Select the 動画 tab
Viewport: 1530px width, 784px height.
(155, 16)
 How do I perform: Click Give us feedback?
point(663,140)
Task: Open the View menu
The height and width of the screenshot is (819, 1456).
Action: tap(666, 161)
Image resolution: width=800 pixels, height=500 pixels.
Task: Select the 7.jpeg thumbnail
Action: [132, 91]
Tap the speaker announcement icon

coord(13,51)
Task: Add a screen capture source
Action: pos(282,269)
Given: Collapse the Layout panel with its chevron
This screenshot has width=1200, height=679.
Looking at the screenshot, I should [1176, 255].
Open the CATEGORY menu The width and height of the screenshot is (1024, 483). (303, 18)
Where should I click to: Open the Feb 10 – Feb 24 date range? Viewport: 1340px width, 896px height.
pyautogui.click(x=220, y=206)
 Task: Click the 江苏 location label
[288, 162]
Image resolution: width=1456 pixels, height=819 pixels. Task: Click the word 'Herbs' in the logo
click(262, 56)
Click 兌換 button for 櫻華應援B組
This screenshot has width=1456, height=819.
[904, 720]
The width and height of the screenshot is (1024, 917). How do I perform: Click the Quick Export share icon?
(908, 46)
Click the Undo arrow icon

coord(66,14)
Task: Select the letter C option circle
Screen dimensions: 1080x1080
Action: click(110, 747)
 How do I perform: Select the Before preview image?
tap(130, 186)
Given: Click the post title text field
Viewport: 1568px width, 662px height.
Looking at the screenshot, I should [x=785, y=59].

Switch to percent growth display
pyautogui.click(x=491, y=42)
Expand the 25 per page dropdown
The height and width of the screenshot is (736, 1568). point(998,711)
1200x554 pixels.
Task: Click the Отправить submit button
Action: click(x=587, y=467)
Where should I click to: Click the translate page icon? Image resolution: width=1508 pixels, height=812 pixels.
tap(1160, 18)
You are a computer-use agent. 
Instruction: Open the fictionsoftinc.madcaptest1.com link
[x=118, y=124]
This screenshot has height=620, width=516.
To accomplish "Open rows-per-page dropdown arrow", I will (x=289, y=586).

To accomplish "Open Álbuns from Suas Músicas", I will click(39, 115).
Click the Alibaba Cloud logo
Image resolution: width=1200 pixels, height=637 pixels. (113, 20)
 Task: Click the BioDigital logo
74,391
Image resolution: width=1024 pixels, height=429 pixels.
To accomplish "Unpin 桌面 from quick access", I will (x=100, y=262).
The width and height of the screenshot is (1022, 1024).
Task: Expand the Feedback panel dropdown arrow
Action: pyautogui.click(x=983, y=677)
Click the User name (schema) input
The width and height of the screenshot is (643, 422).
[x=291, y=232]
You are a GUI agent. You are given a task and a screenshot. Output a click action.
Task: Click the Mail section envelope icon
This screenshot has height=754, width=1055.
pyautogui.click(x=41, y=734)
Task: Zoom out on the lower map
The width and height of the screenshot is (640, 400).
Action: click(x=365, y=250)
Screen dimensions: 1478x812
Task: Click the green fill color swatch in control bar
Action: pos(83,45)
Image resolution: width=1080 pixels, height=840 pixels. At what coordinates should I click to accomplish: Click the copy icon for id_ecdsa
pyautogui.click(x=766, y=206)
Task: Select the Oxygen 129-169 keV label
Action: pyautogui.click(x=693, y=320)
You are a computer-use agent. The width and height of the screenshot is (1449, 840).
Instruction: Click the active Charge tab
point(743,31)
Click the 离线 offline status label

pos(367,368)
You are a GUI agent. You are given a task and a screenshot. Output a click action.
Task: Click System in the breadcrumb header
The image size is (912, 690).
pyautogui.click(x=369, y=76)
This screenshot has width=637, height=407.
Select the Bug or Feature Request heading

○ ○ ○ ○

How many of the lines above include the string "agent"? Only the number should be written.

4